> [Selected passage]
★ ★ ★

Evaluation and prediction of the tensile properties of continuous fiber-reinforced 3D printed structures

doi:10.1016/j.compstruct.2016.07.018

Composite Structures

Volume 153, 1 October 2016, Pages 866-875

https://doi.org/10.1016/j.compstruct.2016.07.018 Get rights and content

Abstract

Three dimensional (3D) printing is a technique conventionally used to manufacture prototypes. Commercial desktop 3D printers have become available which produce functional 3D printed parts. The MarkOne by Mark Forged manufactures printed structures reinforced with continuous Carbon, Fiberglass or Kevlar fibers. The aim of this study is to evaluate the elastic properties of the fiber reinforced 3D printed structures and predict elastic properties using an Average Stiffness (VAS) method. Samples evaluated in this study were produced by varying the volume fraction of fibers within the 3D printed structures (4.04, 8.08 and 10.1% respectively). The experimentally determined elastic modulus was found to be 1767.2, 6920.0 and 9001.2 MPa for fiber volume fractions of 4.04, 8.08 and 10.1% respectively. The predicted elastic moduli were found to be 4155.7, 7380.0 and 8992.1 MPa. The model results differed from experiments by 57.5, 6.2 and 0.1% for the 4.04, 8.08 and 10.1% fiber volume fractions. The predictive model allows for the elastic properties of fiber reinforced 3D printed parts. The model presented will allow for designers to predict the elastic properties of fiber reinforced 3D printed parts to be used for functional components which require specific mechanical properties.

Introduction

Three dimensional (3D) printing or Rapid Prototyping (RP) is a manufacturing process that produces components from computer-aided design (CAD) software. Three dimensional printing is not an entirely new technology but the advent of open source, low cost 3D printers has led to drastic proliferation of this technology. This process has become highly popular with researchers and hobbyists for the design and manufacture of 3D parts as it allows for the rapid design and manufacture of complex component.

3D printing can be divided into several categories: Fused Deposition Modeling (FDM), Selective Laser Melting (SLM), Stereolithography (STL) or Laminated Object Manufacturing (LOM) [1]. Most low-cost desktop 3D printers utilize FDM as the manufacturing process. FDM forms a 3D geometry by assembling individual layers of extruded thermoplastic filament. The FDM manufacturing process is useful for rapidly producing prototypes and in some cases can be used to produce functional components. However, there are disadvantages to utilizing FDM printed parts for functional components. FDM components are formed by an additive manufacturing process combining successive layers of molten thermoplastic. Due to this process delamination of the component layers can occur resulting in premature failure. Additionally, FDM printed parts typically have lower elastic properties than injection molded components of the same thermoplastics [2].

★ ★ ★

> [Provided data]
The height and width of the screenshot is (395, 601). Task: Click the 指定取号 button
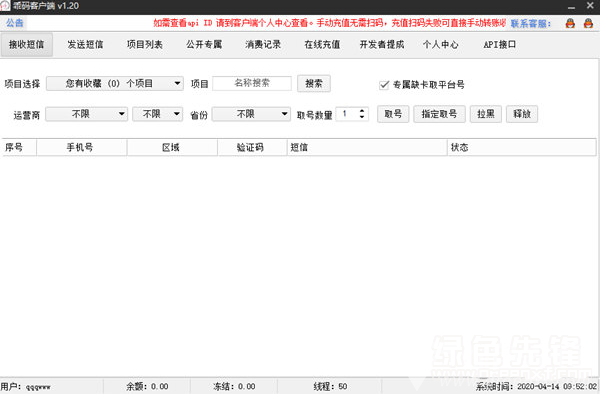439,114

★ ★ ★

Carry on the article about the tensile properties of fiber-reinforced 3D printed structures, starting after its last sentence.

> [Exercise answer]
Several authors have evaluated the mechanical properties of FDM 3D printed parts [3], [4]. The primary focus of these studies has been on conventional FDM printed components [3], [4], [5]. These studies have evaluated both commercial FDM 3D printers [3], [4], [5] as well as low-cost desktop 3D printers [2]. Currently, new thermoplastic materials are becoming available; these include thermoplastic filaments with embedded metallic particles or reinforced with short carbon fibers [6], [7]. Additionally, a new 3D printer has become commercially available that reinforces 3D printed parts with continuous Glass Fiber, Kevlar Fiber or Carbon Fiber filaments (the MarkOne by MarkForged). This new 3D printer, MarkOne by MarkForged, is designed to produce functional 3D printed parts which are stronger than conventional FDM printed components. The MarkOne 3D printer reinforces FDM printed parts by embedding concentric rings of fibers that follow the components geometry. Specifically, the objective of these new FDM printing methods is to increase the strength of 3D printed parts so that these components can be used for functional products rather than producing non-functional scale models. Currently, continuous fiber reinforced 3D printed parts have not been extensively investigated in literature. The use of continuous carbon fiber reinforcement was performed by Mori et al. using a RepRap based 3D printer; however, this study did not evaluate or determine the elastic properties of the carbon fiber reinforced 3D printed components [8]. Understanding the tensile properties of fiber reinforced 3D printed components is necessary to ensure these components meet their required design specifications.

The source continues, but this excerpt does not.